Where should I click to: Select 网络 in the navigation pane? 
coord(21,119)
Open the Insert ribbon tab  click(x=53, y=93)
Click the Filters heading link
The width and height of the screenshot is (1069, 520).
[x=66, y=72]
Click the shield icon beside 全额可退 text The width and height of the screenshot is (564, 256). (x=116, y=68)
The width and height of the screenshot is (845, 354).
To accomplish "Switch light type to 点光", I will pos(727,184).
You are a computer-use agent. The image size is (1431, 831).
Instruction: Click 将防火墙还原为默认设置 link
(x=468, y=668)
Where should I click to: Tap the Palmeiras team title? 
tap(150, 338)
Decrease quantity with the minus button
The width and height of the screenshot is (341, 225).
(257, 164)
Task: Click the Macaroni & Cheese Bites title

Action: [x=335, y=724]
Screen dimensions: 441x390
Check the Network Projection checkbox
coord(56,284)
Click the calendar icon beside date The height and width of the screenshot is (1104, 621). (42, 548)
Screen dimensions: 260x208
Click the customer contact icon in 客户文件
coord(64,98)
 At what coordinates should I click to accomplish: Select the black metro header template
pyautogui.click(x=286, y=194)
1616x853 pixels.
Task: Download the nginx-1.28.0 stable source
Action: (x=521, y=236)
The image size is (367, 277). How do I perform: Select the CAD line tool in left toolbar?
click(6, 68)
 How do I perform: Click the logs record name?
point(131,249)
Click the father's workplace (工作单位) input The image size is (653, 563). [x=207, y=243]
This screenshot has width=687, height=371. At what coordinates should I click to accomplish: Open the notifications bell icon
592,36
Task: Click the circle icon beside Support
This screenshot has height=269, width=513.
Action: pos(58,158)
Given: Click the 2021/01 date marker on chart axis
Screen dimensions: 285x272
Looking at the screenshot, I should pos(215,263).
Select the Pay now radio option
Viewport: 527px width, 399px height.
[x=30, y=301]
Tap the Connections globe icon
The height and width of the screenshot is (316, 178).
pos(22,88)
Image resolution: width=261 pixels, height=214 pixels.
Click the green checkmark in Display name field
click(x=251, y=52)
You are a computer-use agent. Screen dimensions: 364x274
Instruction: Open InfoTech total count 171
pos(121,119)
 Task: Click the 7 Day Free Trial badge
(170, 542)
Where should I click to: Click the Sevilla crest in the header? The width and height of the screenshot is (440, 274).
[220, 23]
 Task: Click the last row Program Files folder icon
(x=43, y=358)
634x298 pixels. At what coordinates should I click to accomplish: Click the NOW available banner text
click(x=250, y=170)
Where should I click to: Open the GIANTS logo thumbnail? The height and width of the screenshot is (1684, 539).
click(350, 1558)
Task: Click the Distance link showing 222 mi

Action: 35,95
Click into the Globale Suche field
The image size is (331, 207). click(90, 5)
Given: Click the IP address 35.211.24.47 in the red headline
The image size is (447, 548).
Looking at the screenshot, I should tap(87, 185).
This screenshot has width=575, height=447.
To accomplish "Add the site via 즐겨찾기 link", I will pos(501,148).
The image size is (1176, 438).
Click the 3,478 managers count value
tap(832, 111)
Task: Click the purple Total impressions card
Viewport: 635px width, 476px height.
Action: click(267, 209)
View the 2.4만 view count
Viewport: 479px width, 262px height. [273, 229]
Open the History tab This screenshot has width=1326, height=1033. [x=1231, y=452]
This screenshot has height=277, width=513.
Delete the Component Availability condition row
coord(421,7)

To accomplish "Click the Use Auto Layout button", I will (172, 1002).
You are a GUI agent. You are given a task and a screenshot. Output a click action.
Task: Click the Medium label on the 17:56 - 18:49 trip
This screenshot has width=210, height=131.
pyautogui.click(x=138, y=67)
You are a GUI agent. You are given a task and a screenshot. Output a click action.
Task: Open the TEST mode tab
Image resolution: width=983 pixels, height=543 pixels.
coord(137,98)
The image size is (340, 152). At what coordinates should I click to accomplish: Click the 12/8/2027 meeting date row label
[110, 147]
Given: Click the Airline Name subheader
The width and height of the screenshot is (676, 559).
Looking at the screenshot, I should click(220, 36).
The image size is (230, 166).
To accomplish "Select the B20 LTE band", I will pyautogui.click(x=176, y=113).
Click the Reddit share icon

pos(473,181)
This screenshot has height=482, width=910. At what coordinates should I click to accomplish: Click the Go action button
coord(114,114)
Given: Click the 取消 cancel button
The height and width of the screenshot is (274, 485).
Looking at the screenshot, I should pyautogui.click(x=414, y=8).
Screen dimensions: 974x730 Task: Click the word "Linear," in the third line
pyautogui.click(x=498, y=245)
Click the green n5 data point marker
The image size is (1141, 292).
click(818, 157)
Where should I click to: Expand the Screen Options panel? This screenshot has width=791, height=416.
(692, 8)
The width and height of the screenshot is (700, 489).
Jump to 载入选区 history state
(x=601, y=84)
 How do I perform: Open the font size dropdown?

· · · · · · ·

THE EXERCISE ->
Reproduce the data above word for word. Start at the line that contains "Open the Insert" and stop after the line that contains "Action: pos(58,158)".

THE RESPONSE ->
Open the Insert ribbon tab  click(x=53, y=93)
Click the Filters heading link
The width and height of the screenshot is (1069, 520).
[x=66, y=72]
Click the shield icon beside 全额可退 text The width and height of the screenshot is (564, 256). (x=116, y=68)
The width and height of the screenshot is (845, 354).
To accomplish "Switch light type to 点光", I will pos(727,184).
You are a computer-use agent. The image size is (1431, 831).
Instruction: Click 将防火墙还原为默认设置 link
(x=468, y=668)
Where should I click to: Tap the Palmeiras team title? 
tap(150, 338)
Decrease quantity with the minus button
The width and height of the screenshot is (341, 225).
(257, 164)
Task: Click the Macaroni & Cheese Bites title

Action: [x=335, y=724]
Screen dimensions: 441x390
Check the Network Projection checkbox
coord(56,284)
Click the calendar icon beside date The height and width of the screenshot is (1104, 621). (42, 548)
Screen dimensions: 260x208
Click the customer contact icon in 客户文件
coord(64,98)
 At what coordinates should I click to accomplish: Select the black metro header template
pyautogui.click(x=286, y=194)
1616x853 pixels.
Task: Download the nginx-1.28.0 stable source
Action: (x=521, y=236)
The image size is (367, 277). How do I perform: Select the CAD line tool in left toolbar?
click(6, 68)
 How do I perform: Click the logs record name?
point(131,249)
Click the father's workplace (工作单位) input The image size is (653, 563). [x=207, y=243]
This screenshot has width=687, height=371. At what coordinates should I click to accomplish: Open the notifications bell icon
592,36
Task: Click the circle icon beside Support
This screenshot has height=269, width=513.
Action: pos(58,158)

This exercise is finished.